There are a few guidelines for the verification of food qualitative methods, including HPB, NMKL, and AOAC. The HPB-MFO5 guideline introduces a “detection limit (DL)” study with artificial contamination at five different spiking levels and three replicates of uninoculated samples on 18 replicate test samples [25]. In spite of performing the numerous spiking tests and in contrast to ISO 16140-3 Protocol 1, the HPB does not offer a numeric DL value. Similarly, the 2013 Australian National Association of Testing Authorities (NATA) guideline offers one method to indicate the LOD for a quantitative microbiological assay through inoculation with a limited number of challenging microorganisms (not more than 5 CFU per unit), followed by the measurement of recovery and determination of eLOD50 in other aspects, such as method validation and verification of alternative and rapid methods [26]. Therefore, in this study, we applied the ISO 16140-3 protocol to verify three routine microbiologic detection methods by calculating the limit of detection at 50% (eLOD50). Our findings successfully verified standard methods of detecting E. coli, S. aureus, and Salmonella spp. in selected food items, indicating that our laboratory can properly use/implement three qualitative methods. A few studies have been conducted on verifying food microbiological testing methods, mostly focused on Salmonella spp. detection methods with limited food items [8–11]. For instance, the study by Cajas Rios et al. verified the horizontal method for the detection of Salmonella spp. in poultry, garlic, strawberries, and animal feed pellets [9]. Freschi et al. also verified a Salmonella spp. detection method using powdered infant formula [27]. Furthermore, different studies have calculated eLOD50 other performance characteristics using models such as the complementary log-log model and generalized linear mixed models [8, 28].
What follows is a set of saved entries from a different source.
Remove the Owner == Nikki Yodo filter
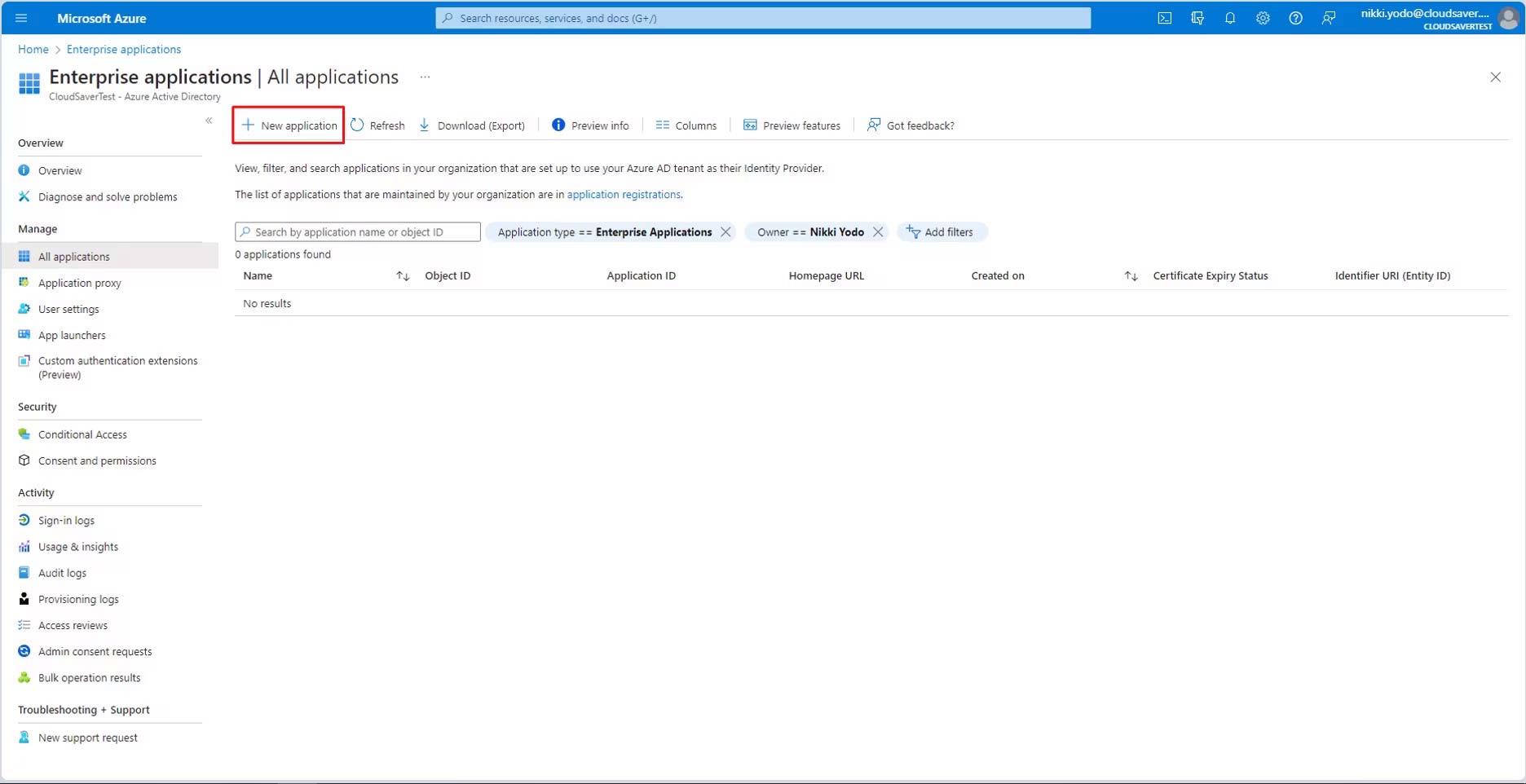coord(878,232)
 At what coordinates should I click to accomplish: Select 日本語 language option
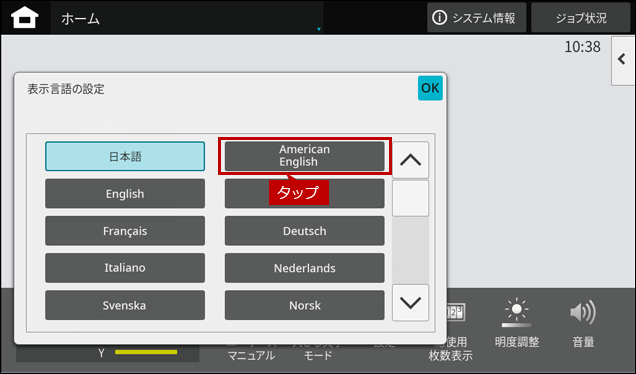pyautogui.click(x=125, y=157)
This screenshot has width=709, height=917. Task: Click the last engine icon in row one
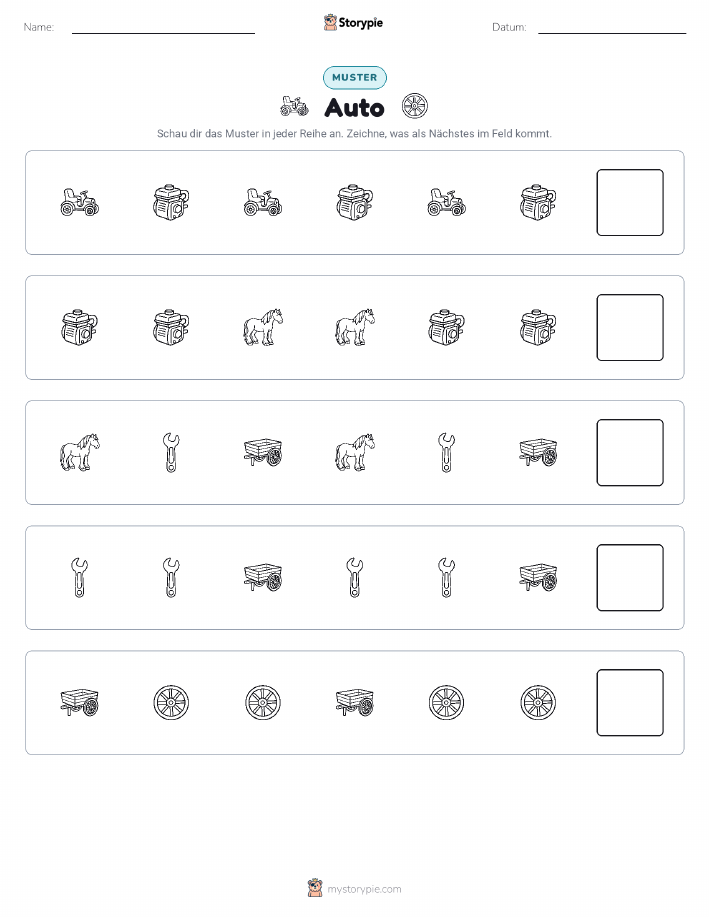pyautogui.click(x=538, y=202)
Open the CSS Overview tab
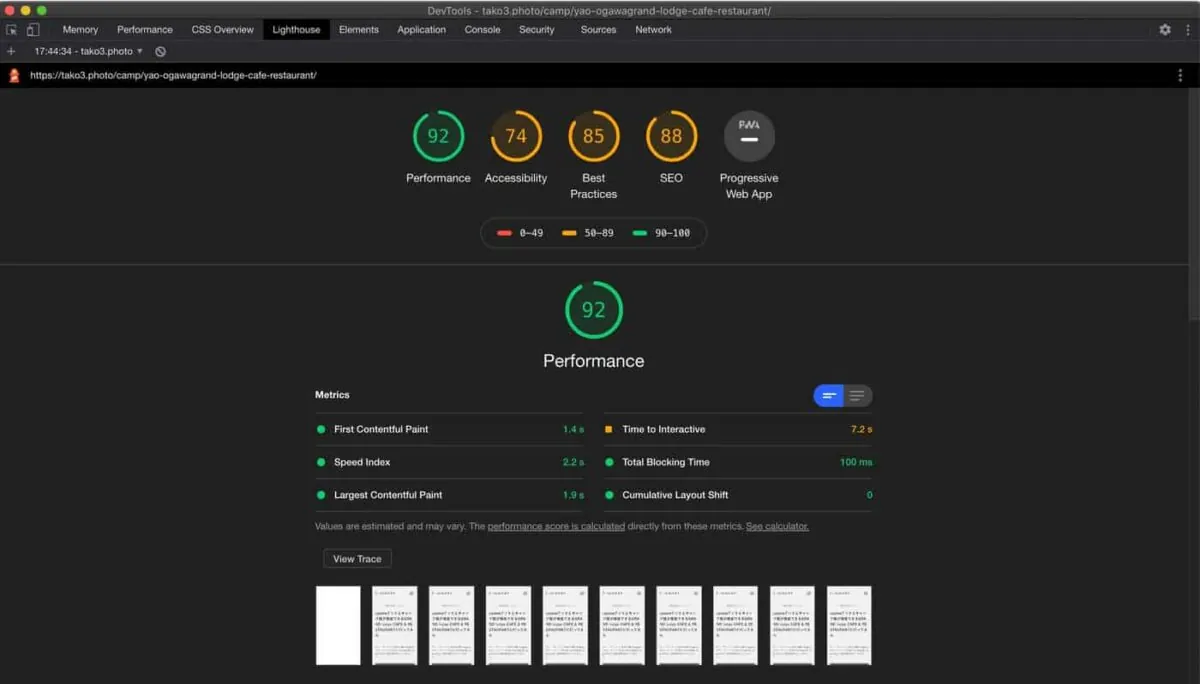1200x684 pixels. (x=222, y=30)
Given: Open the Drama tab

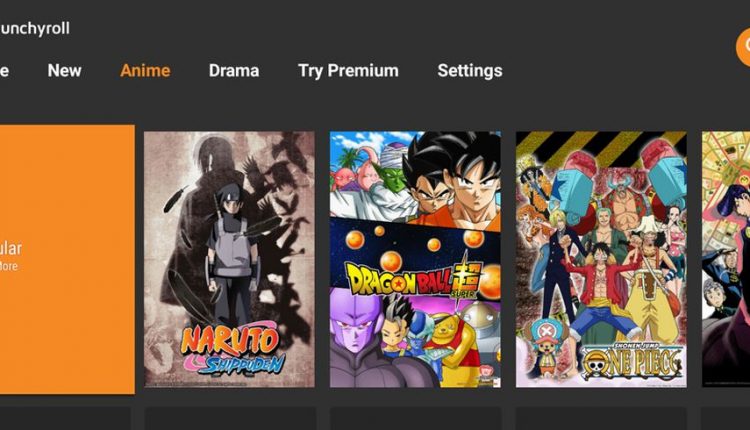Looking at the screenshot, I should [234, 71].
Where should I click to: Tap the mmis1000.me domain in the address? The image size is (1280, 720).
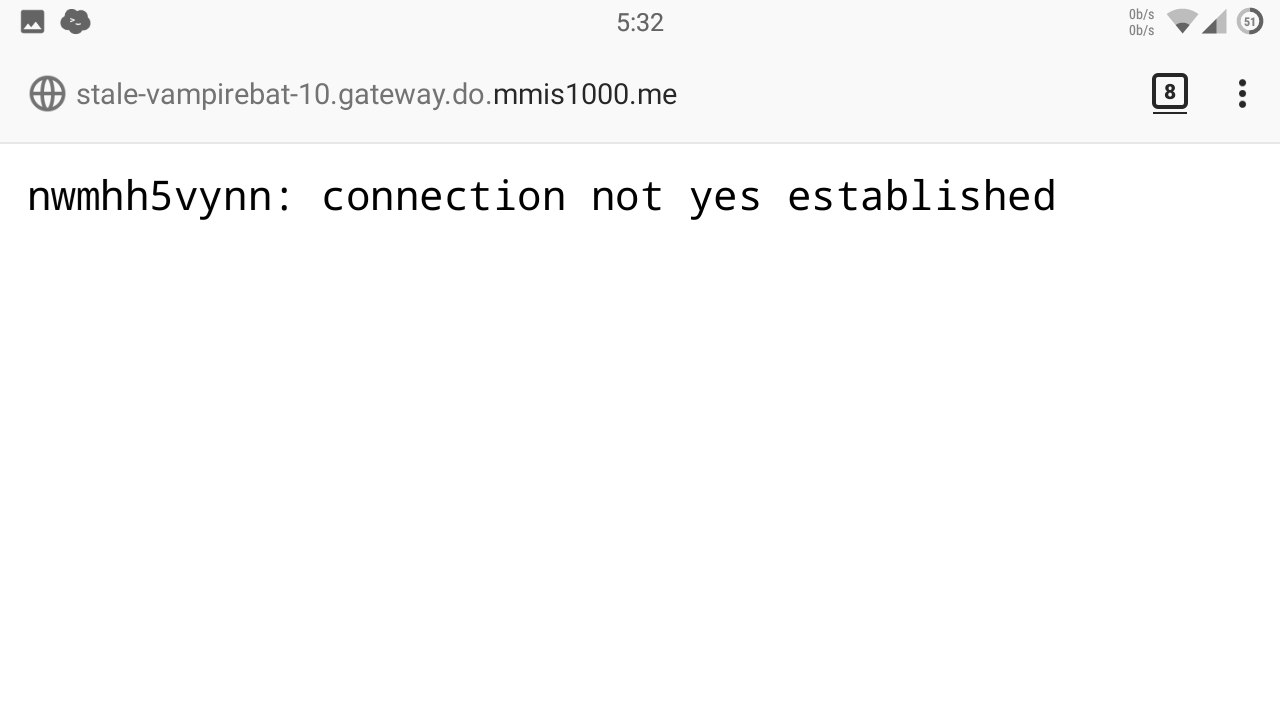[x=585, y=94]
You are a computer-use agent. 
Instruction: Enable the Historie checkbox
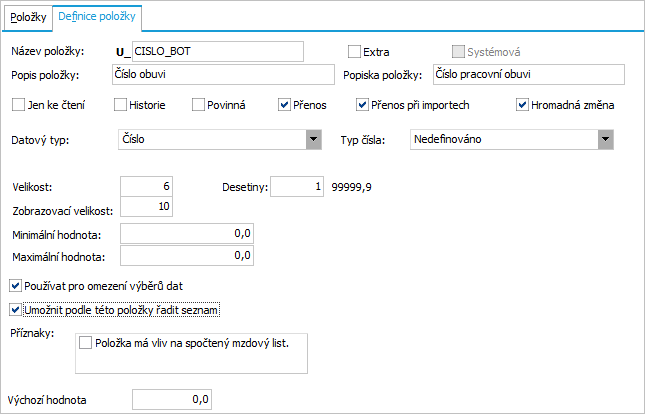point(121,104)
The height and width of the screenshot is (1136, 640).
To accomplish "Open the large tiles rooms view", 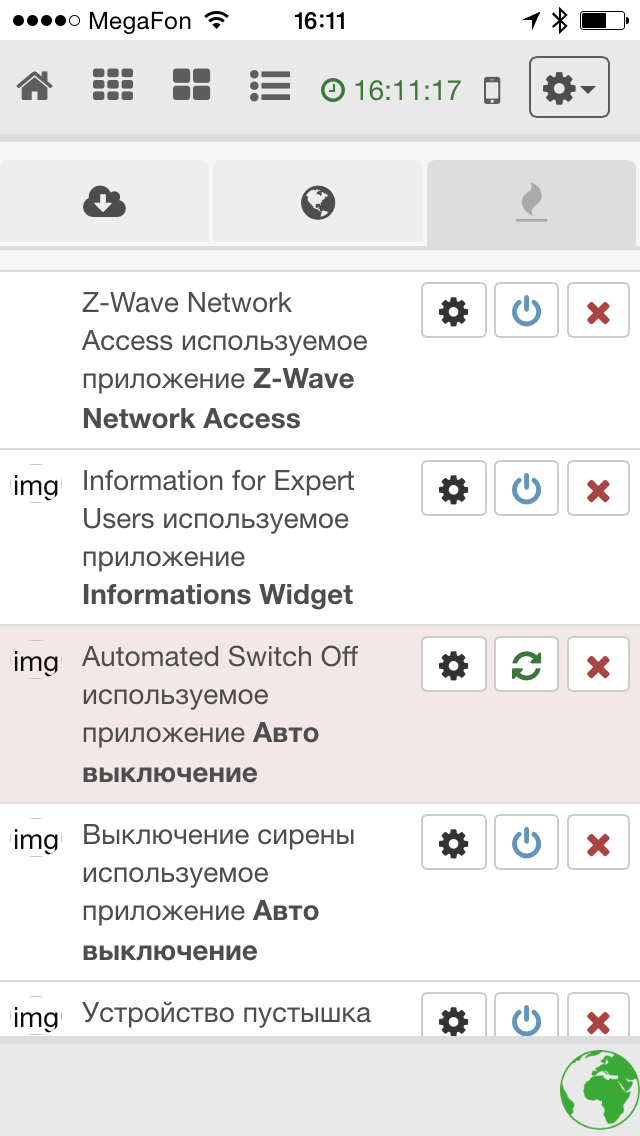I will click(x=191, y=87).
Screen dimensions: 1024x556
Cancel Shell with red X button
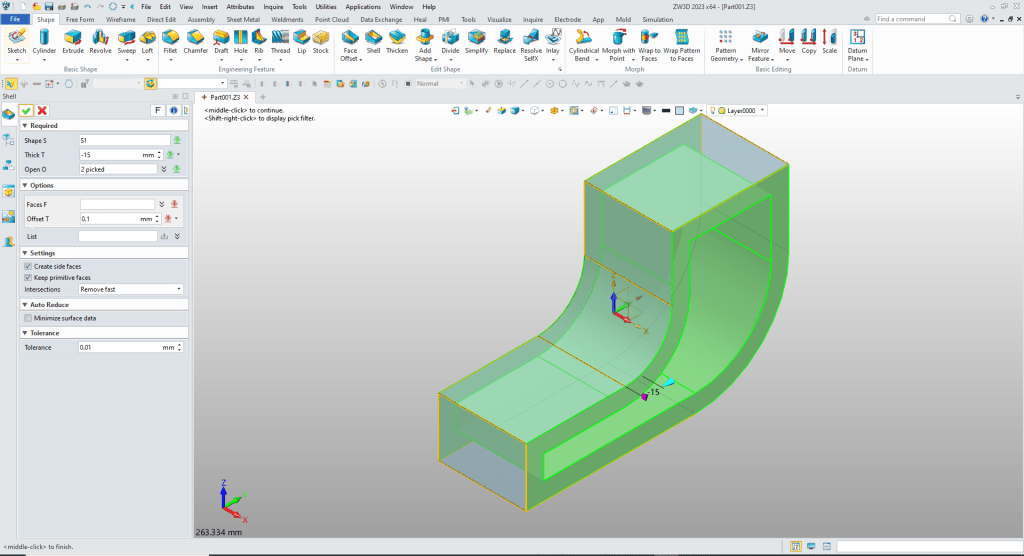coord(42,110)
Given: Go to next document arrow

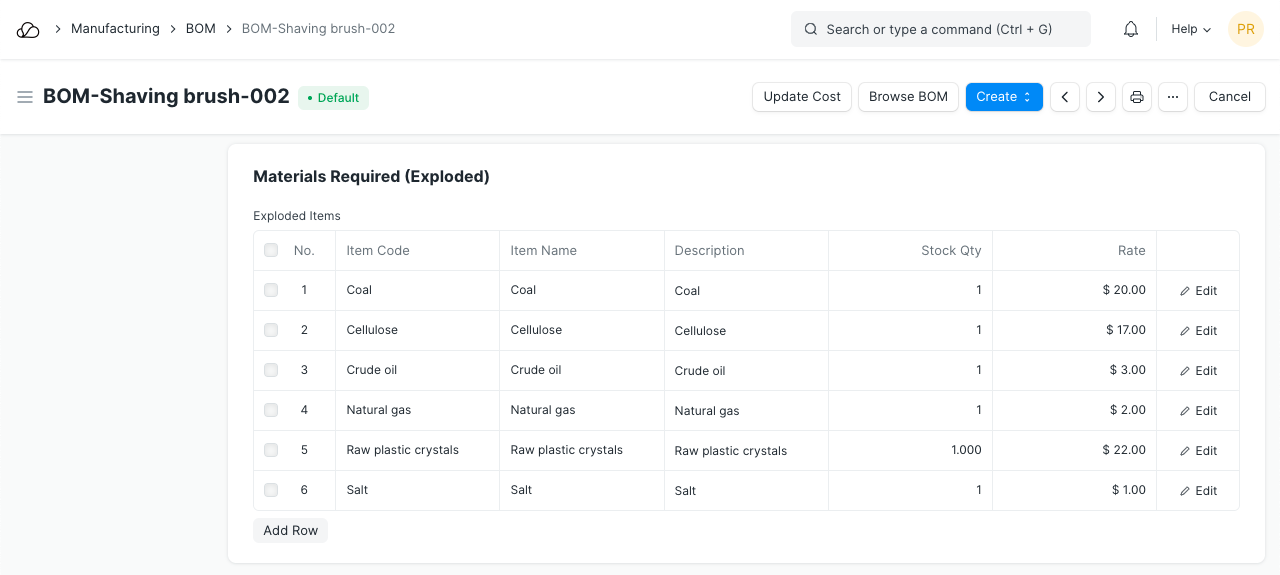Looking at the screenshot, I should click(x=1101, y=97).
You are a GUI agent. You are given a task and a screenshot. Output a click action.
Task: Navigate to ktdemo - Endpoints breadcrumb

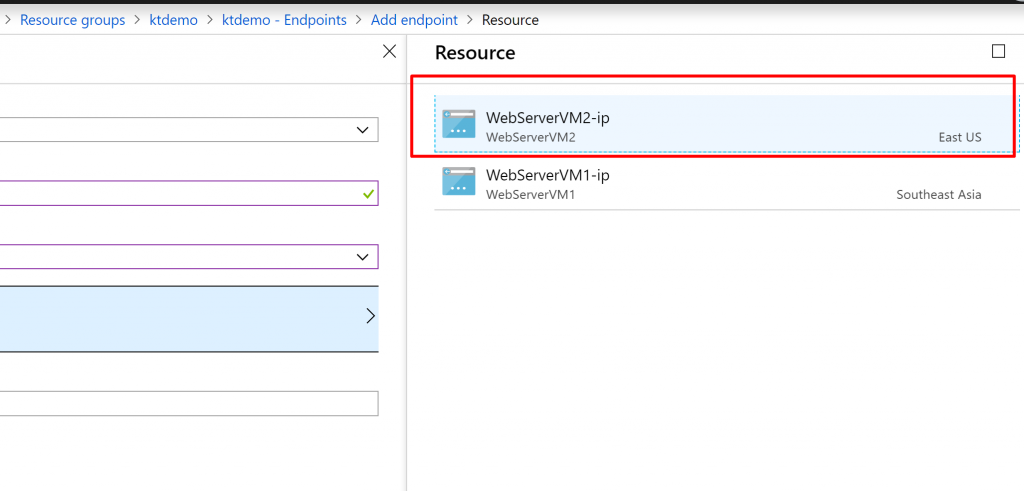284,20
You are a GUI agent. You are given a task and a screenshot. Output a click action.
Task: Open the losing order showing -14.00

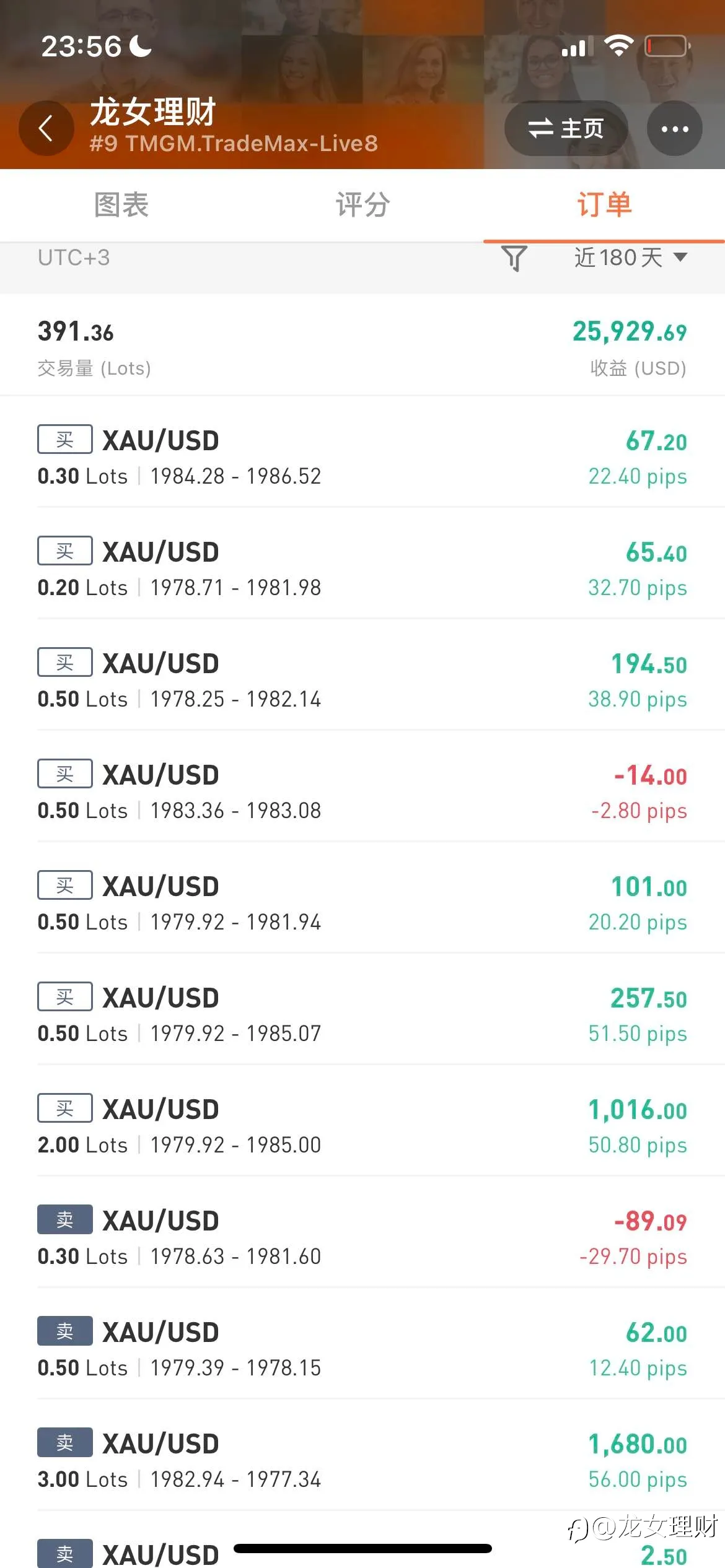[362, 791]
Considering the lack of published validation studies on LOD50 for E. coli and S. aureus, we considered the lowest possible LOD50 (1 CFU per test portion) as the acceptance criteria. According to Granato et al., a theoretically minimal LOD value of 1 CFU/25g of the analytical test portion is the best that can be expected from a qualitative microbiology method [3]. For Salmonella spp. and S. aureus, we had to repeat the tests for a number of food items (minced meat, hamburger, pasteurized whole liquid eggs, and black pepper) due to unacceptable negative results for the high inoculation level or positive results for the blank test portions. As outlined in the results evaluation step of protocol 1, the high level inoculation (9 × LOD50) should only produce positive results and the blank level should not produce a positive result, so we had to repeated the experiment (re-run verification) for all levels of mentioned food items. Such test results may be attributed to the complexity of the microflora, natural contamination, natural microbiota, heterogeneous properties of the semi-solid matrix (matrix effect and motion effect or Poisson distribution effects), diverse behavior of the microorganism in the food matrix, secondary and accidental contamination of food items, the interaction of food ingredients in complex foods, the heterogeneity of samples, and microbial competition; these factors interfere with the blank test results, which should be negative at all testing stages. In cases where the blank test result was positive, the test was repeated. ISO protocols have not suggested any decontamination processes before running the tests. Therefore, these positive results can be attributed to natural and accidental contamination of the test samples; such contamination cannot easily be removed and are not negligible.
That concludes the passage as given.